I am currently working on dataset of human gut microbiomes, and I want to check how pooling samples affect the microbiota obtained from individual people. I have samples from 16 people and 3 samples of pooled microbiota from all 16 people.
I would like to create Venn diagram comparing ASVs of “Individual core microbiome”, “Pooled core microbiome”, “Individual total microbiome” and “Pooled total microbiome”.
I was able to obtain to get a list of ASV “Individual core microbiome” and “Pooled core microbiome”, but I have a problem in creating a list of all observed features from “Individual total microbiome” (all ASVs from samples from individual people) and “Pooled total microbiome” (all ASV from samples pooled). I only get a number of observed_features in every sample, but I don’t know how to create a list of all observed features to compare it with core-features.
Hi @Paulina_Srednicka ,
Welcome to the forum!
One option will be to use metadata based filtering (check out this tutorial) to filter your feature table to contain only samples from one individual and use all remained features from this filtered tables as a complete list of all features detected in samples from this individual.
If you are good in scripting (R, Python) it may be easier to convert a feature table to .tsv, read it to a dataframe, merge with metadata file and use dataframe filtering methods to subdivide dataframe by individuals and get lists of features for each.
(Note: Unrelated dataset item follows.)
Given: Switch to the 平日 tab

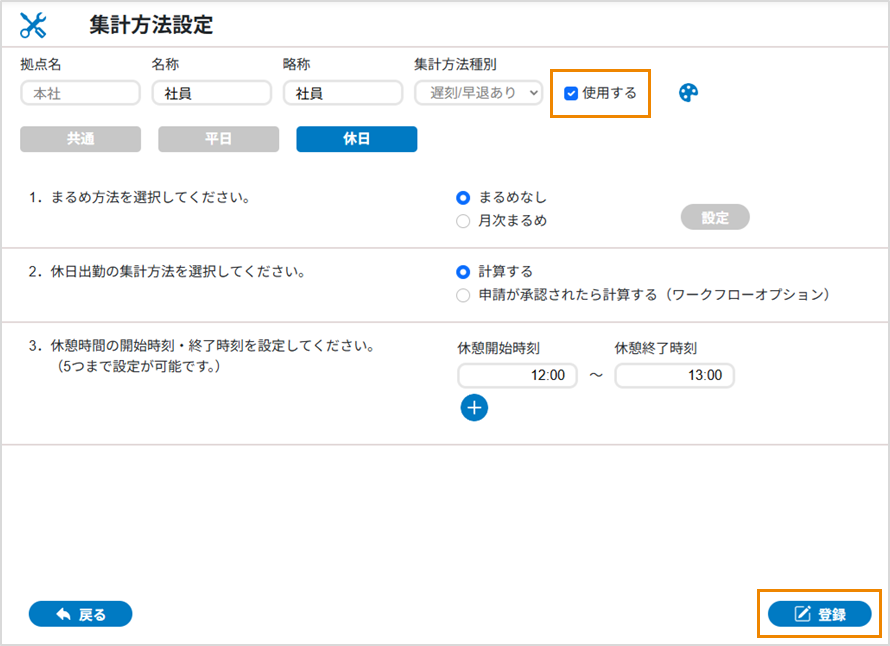Looking at the screenshot, I should click(x=218, y=139).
In addition, I got a hint that you can use Jaccard distances (presence/absence) for this purposes and the distribution of within vs between individual distance, but it may be a little bit tricky.
As you said I used feature table (containig samples from all individuals, because I want to compere all observed ASV from all people to pooled samples) to make Venn diagram.
But suprisingly, about 900 ASVs from pooled samples are not found in the individual samples Is it even possible? Or I'm doing something wrong
It is recommended to filter rare (relatively some threshold) features after Dada2 since they most probably represents some errors.
I prefer to remove all sequences with frequencies < 50 but you can decrease or increase this number depending on your preferences.